> DOCUMENT
Recently, Bill Nye, the Science Guy, has been defending science, while scientists sit on the sidelines. When Nye debated Ken Ham, a leading creationist, it seemed as if all the media coverage revolved around the spectacle of the conflict. Almost none of it included the substance of debate or described the incredible disparity in the strength of the arguments.
Many scientists believe we should not even engage with non-scientific critics, but the time has come to speak up. The fact remains that approximately one-half of Americans credit creationism over evolution, and Nye is correct that perpetuation of this belief is harming science education and scientific literacy. Thus, I applaud his efforts to expose those who deny science, and to raise awareness of the dangers that ignoring science poses to our society.
During the evolution debate, there was disagreement at the most fundamental level about what science is and what it can do. Science is an empirical method of employing evidence-based, reproducible observations to draw conclusions about the physical world and make testable predictions. Those conclusions can be made about future or past events based on the evidence.

> SET TASKS
1. In the passage on Bill Nye and science, approximately what share of Americans credit creationism over evolution?
2. Reproduce verbatim the portion of the passage on Bill Nye and science that runs from "Many scientists believe" up to and including "on the evidence.".

> PROVIDED DATA
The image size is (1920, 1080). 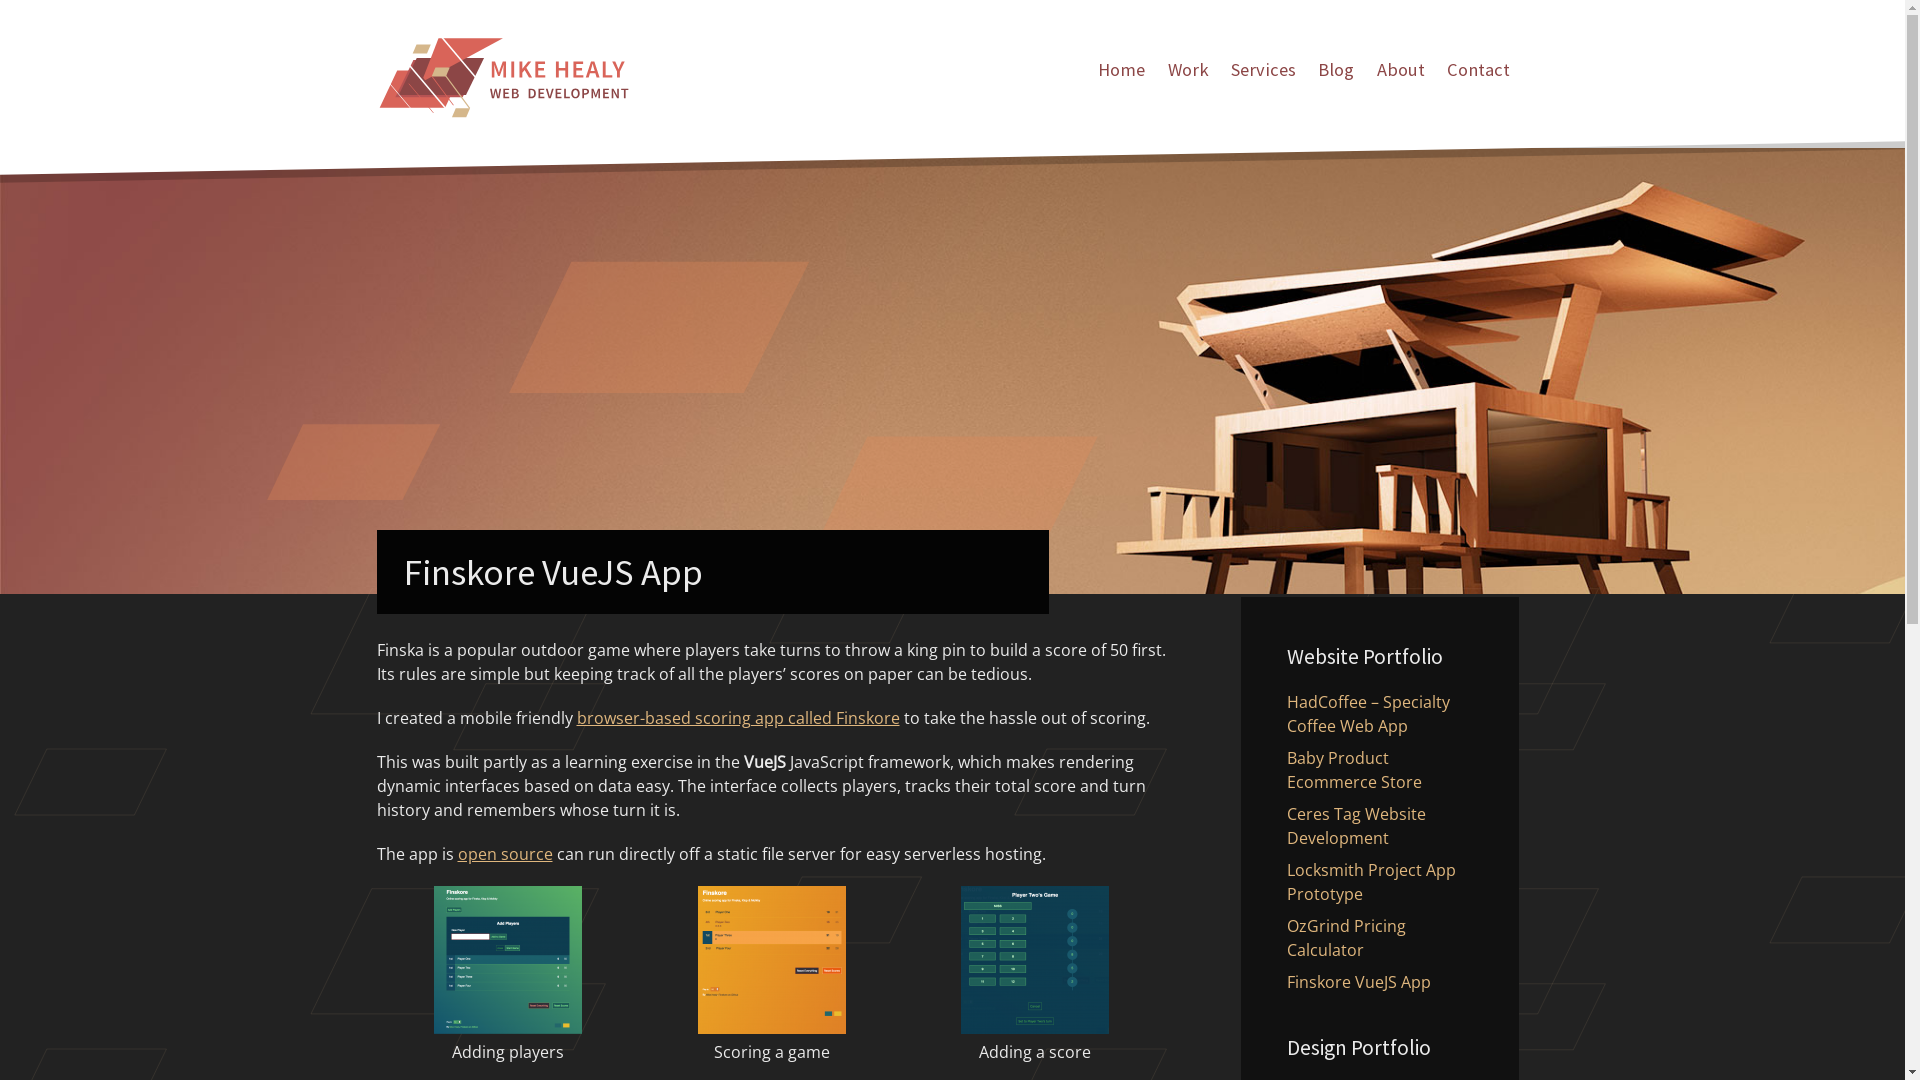 I want to click on Home, so click(x=1122, y=74).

> RESULTS OF THE TASKS
1. Approximately one-half.

2.
Many scientists believe we should not even engage with non-scientific critics, but the time has come to speak up. The fact remains that approximately one-half of Americans credit creationism over evolution, and Nye is correct that perpetuation of this belief is harming science education and scientific literacy. Thus, I applaud his efforts to expose those who deny science, and to raise awareness of the dangers that ignoring science poses to our society.
During the evolution debate, there was disagreement at the most fundamental level about what science is and what it can do. Science is an empirical method of employing evidence-based, reproducible observations to draw conclusions about the physical world and make testable predictions. Those conclusions can be made about future or past events based on the evidence.